_Task input_
----------
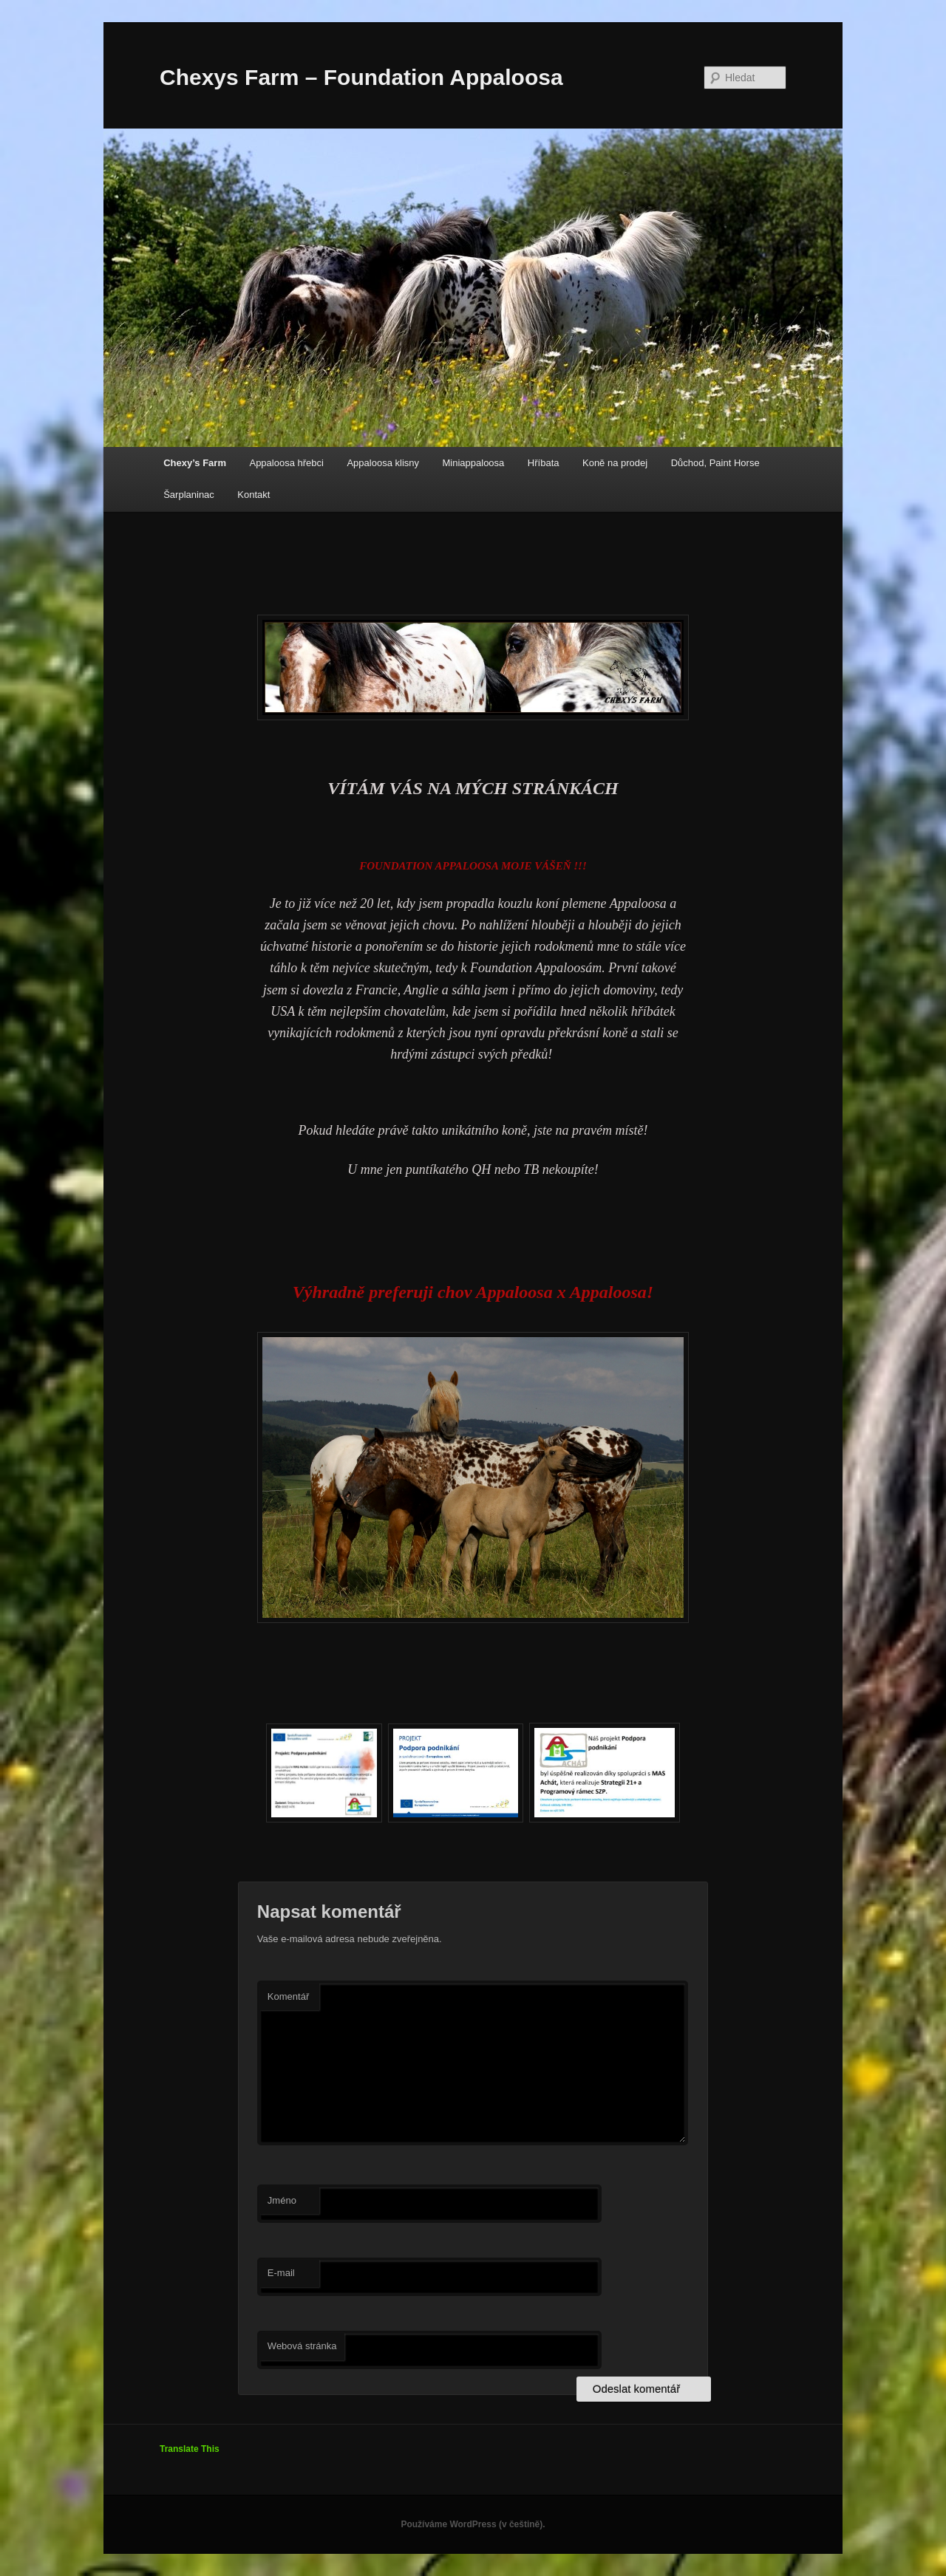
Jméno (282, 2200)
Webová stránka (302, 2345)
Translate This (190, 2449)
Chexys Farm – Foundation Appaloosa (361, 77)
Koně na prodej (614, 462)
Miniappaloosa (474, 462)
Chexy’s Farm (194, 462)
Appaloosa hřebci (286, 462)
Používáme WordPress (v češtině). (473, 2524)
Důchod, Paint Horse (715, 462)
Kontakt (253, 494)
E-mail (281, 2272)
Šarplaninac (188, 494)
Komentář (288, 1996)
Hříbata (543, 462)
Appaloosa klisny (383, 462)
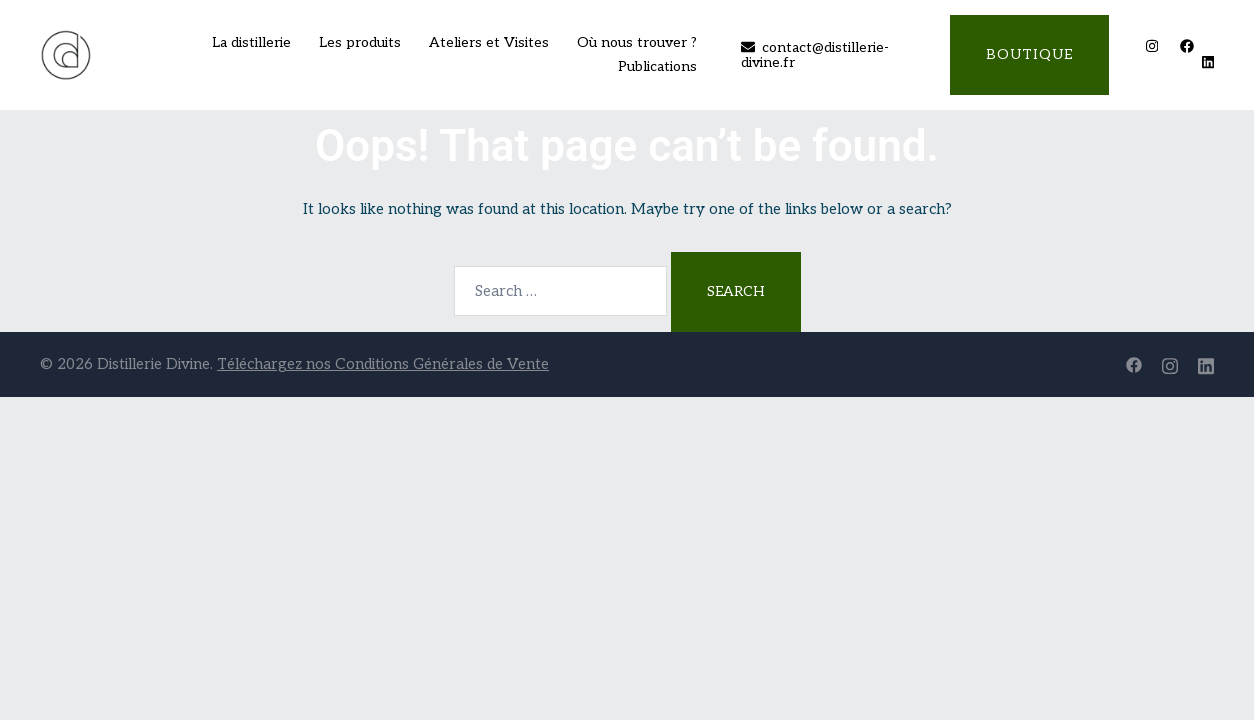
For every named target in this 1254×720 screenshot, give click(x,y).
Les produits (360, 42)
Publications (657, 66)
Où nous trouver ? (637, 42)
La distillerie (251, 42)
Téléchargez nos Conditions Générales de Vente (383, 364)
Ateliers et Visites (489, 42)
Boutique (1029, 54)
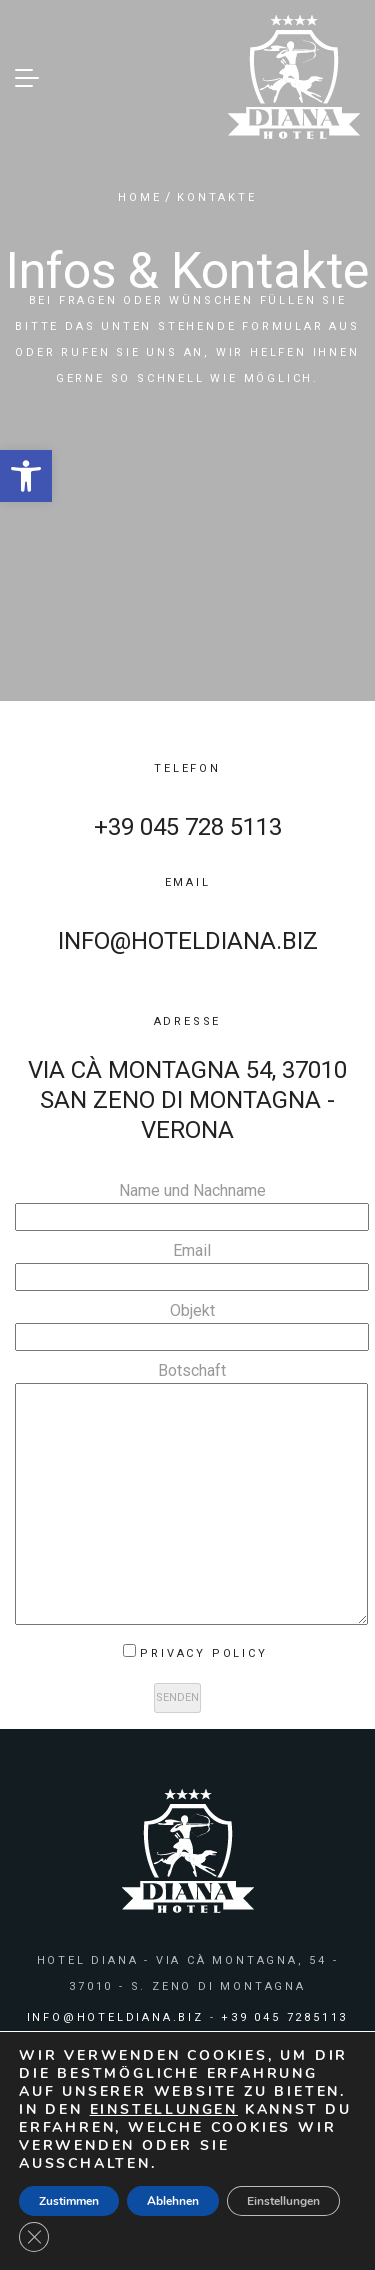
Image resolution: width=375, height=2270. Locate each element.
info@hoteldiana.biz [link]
----------
Reproduce every one of the rows above with "Publications" replaced by "Actualités" and all other text unchanged. Leave the pictures out.

Jméno (282, 2200)
Webová stránka (302, 2345)
Translate This (190, 2449)
Chexys Farm – Foundation Appaloosa (361, 77)
Koně na prodej (614, 462)
Miniappaloosa (474, 462)
Chexy’s Farm (194, 462)
Appaloosa hřebci (286, 462)
Používáme WordPress (v češtině). (473, 2524)
Důchod, Paint Horse (715, 462)
Kontakt (253, 494)
E-mail (281, 2272)
Šarplaninac (188, 494)
Komentář (288, 1996)
Hříbata (543, 462)
Appaloosa klisny (383, 462)
For every named target in this 1254×720 screenshot, give click(x,y).
Les produits (360, 42)
Actualités (657, 66)
Où nous trouver ? (637, 42)
La distillerie (251, 42)
Téléchargez nos Conditions Générales de Vente (383, 364)
Ateliers et Visites (489, 42)
Boutique (1029, 54)
Image resolution: width=375, height=2270. Locate each element.
info@hoteldiana.biz [link]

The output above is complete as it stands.